New York City is letting everybody out of jail but orange man bad

a yid
a yid
4 years ago

No, orange man has money , 3 wives and chutzpa. Lets make sure all these shoplifters, and other dreck stay a long time inn jail as they deserve and the fine lawbreakers a freed immediatelty

Educated Archy
Educated Archy
4 years ago

Pollard is out of prison. You can’t make Mishiga for perfection. He is ok now. Yes he is limited but he got the big prize.

Yes it’s time to let out white collar criminals from mass incarceration. Mr Yingel or yid or your other ten lying screen names, yes our justice system is a Mockery. Thanks to you stupid liberals. You guys believe let hard core minorties like the black rasha yms who stabbed a frum Jew in Monsey Bec he is mentally ill. But lock up some Rich white dude bec it advances your career . So billgovotch should get more than the Monsey murderer? Makes sense to you ? To me that’s a mockery.

Thanks trump for making Seder .

OLD YELLER
OLD YELLER
4 years ago

NOT ENOUGH. HE SHOULD PARDON UNTIL THE PRISONS ARE EMPTY OF NONVIOLENT OFFENDERS!

a yid
a yid
4 years ago

He had to pardon because if he wins he will need new liars

IsraelReader
IsraelReader
4 years ago

Democratic president Barack Obama pardoned 212 people and commuted the sentences of a further 1,715 people.
Did anybody refer to Obama’s “spree”, when he granted 64 pardons and 208 commutations, with less than four days left in his presidency?

Gloria Bunker Stivak
Gloria Bunker Stivak
4 years ago

Our corrupt President pardoned those who contributed to his campaign or who he heard about on Faux news. There are many in prison more deserving who don’t have connections to the GOP or Faux News.

Boroch
Boroch
4 years ago

I’m glad that when President Trump commuted Rabbi Rubashkin’s sentence in 2017 (he also served eight long years for financial crimes), there was practically no mention of it in the news media, and no negative comments then, as there appear to be now.

Secular
Secular
4 years ago

דידן נצח !!

First Rubashkin, then Blagoyevich . It’s a good day for the Yidden.

anonymous
anonymous
4 years ago

Lousy comparison, Rubashkin’s 27 year sentence was definitely a travesty of justice and the eight years he rotted in jail is hard to imagine.

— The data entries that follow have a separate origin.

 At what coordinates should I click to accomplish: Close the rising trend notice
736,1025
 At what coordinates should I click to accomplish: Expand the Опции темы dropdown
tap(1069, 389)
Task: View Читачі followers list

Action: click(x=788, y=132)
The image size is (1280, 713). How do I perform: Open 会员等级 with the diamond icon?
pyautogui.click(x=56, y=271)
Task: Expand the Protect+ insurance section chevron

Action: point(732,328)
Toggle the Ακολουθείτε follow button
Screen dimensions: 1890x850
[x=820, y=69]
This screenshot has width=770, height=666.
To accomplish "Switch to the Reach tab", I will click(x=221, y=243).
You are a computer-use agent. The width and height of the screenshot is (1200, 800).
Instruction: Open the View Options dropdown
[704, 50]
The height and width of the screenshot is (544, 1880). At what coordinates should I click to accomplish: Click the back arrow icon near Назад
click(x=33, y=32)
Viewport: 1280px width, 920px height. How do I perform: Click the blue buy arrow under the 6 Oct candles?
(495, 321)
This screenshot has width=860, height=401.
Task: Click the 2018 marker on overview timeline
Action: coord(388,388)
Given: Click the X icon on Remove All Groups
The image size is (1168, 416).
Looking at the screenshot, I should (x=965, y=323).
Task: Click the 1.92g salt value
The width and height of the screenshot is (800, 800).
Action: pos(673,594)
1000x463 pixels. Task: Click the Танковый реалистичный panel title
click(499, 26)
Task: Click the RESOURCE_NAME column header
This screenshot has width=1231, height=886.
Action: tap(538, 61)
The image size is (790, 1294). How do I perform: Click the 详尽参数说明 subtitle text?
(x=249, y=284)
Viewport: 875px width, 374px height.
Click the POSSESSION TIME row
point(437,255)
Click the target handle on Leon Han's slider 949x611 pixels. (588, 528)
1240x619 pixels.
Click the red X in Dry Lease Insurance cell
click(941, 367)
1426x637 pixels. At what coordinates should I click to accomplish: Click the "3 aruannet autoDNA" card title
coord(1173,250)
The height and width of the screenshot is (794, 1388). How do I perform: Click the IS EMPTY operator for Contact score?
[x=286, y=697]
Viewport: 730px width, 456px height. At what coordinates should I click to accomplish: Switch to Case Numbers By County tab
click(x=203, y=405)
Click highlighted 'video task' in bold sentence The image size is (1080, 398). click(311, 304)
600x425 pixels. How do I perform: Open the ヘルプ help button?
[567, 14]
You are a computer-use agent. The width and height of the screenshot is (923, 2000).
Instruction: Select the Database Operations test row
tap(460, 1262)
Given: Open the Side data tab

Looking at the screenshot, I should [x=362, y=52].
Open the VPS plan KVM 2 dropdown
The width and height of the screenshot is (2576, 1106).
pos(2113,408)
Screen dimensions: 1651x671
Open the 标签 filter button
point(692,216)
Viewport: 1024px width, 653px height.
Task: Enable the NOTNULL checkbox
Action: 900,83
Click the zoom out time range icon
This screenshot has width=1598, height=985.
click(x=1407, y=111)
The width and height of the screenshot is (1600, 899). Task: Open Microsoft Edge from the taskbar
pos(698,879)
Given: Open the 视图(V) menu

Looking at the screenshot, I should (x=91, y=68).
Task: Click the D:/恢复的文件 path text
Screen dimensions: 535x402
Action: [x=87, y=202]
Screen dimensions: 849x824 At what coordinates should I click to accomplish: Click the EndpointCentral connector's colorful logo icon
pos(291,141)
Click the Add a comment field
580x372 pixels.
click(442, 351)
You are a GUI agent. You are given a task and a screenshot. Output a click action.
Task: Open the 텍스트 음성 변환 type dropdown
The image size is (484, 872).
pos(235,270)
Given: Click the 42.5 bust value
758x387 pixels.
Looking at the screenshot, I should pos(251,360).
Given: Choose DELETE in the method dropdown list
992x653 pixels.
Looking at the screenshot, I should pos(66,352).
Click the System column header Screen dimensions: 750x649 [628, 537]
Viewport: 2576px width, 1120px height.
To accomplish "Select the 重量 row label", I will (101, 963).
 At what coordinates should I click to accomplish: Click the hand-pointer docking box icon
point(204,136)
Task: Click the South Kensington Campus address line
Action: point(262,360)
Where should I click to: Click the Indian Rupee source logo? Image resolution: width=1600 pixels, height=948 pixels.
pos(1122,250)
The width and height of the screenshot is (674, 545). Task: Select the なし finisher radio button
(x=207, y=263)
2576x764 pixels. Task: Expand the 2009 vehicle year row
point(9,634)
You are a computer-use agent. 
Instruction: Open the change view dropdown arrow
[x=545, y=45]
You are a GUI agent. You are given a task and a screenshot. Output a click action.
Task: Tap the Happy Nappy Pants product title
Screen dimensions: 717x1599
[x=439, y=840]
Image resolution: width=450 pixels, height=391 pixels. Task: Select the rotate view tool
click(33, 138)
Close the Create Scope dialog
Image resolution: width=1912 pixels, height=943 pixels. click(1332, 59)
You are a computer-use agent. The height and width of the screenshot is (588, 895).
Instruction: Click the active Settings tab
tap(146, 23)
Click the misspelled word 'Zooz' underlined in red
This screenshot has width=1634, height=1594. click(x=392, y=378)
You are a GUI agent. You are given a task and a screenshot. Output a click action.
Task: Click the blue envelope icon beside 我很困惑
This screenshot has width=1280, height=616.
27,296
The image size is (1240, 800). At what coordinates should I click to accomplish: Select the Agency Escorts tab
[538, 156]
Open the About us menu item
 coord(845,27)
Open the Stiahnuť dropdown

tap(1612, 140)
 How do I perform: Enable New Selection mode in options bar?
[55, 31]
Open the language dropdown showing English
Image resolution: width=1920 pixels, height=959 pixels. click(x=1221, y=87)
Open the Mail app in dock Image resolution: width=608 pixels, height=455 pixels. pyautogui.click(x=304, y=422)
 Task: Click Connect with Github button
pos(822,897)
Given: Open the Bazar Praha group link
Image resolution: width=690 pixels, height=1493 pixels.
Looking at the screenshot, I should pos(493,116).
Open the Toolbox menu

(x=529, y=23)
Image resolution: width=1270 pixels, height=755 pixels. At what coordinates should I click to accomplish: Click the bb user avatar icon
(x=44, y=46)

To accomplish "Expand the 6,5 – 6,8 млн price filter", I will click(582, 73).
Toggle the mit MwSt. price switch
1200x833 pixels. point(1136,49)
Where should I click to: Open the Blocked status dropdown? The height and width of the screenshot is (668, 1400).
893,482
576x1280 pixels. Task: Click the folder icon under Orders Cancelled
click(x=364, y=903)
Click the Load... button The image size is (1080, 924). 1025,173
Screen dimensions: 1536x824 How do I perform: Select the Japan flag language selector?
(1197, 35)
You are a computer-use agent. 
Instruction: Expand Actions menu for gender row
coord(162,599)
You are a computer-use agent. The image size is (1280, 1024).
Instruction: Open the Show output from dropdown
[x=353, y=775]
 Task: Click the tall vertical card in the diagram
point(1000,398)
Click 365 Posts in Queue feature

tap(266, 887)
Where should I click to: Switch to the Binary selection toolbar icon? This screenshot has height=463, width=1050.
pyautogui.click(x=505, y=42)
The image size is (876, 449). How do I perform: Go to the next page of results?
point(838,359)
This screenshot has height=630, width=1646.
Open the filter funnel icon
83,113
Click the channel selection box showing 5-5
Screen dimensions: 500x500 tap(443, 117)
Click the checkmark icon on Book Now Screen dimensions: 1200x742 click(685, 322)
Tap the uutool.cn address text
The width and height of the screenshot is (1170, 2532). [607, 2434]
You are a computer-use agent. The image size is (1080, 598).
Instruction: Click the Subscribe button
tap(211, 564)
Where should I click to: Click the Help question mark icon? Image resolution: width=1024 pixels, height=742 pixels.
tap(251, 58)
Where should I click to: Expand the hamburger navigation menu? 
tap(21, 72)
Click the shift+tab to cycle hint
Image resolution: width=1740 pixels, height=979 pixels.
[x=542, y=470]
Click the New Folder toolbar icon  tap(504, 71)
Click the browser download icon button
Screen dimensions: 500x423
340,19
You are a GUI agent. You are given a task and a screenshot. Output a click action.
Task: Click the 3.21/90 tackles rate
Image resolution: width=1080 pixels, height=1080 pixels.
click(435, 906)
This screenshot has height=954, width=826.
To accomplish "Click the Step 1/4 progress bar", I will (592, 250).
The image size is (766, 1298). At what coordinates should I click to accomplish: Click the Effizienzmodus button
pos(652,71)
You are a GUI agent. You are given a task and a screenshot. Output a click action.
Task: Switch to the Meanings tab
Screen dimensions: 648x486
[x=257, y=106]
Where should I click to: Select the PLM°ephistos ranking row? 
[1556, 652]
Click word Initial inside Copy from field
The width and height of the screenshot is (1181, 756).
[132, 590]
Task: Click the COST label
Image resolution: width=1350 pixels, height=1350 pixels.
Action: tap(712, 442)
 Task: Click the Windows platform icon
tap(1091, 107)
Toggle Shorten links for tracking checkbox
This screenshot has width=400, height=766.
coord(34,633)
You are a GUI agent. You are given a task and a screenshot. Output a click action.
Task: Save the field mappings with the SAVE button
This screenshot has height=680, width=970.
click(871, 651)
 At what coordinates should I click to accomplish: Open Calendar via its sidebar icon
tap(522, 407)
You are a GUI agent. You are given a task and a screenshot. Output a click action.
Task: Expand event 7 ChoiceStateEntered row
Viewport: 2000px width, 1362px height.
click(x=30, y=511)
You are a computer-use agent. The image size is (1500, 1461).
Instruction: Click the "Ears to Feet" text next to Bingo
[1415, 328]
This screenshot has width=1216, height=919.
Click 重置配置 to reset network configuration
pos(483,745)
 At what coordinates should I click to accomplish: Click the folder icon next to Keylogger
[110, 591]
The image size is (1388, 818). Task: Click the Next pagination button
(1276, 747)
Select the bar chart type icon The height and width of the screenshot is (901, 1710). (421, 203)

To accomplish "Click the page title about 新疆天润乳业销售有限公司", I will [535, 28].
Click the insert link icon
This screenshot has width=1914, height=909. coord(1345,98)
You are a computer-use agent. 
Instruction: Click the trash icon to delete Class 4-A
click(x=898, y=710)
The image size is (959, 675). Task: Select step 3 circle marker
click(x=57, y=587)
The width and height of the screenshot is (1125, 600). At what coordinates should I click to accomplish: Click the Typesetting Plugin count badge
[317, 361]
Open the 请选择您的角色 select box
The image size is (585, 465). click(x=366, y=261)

Blago, on the other hand was corrupt through and through, yet he also served his eight years so i’ll give him the benefit of doubt that he paid his dues.

Rubashkin’s 8 years were for no reason except some cholera judge with a gripe.
Blago’s 8 years were legitimate !

Rabbi Kolakowski
Rabbi Kolakowski
4 years ago

the headline is ridiculous – the list is much shorter than what Obama did – I am not complaining about Obama for this, but there is no comparison.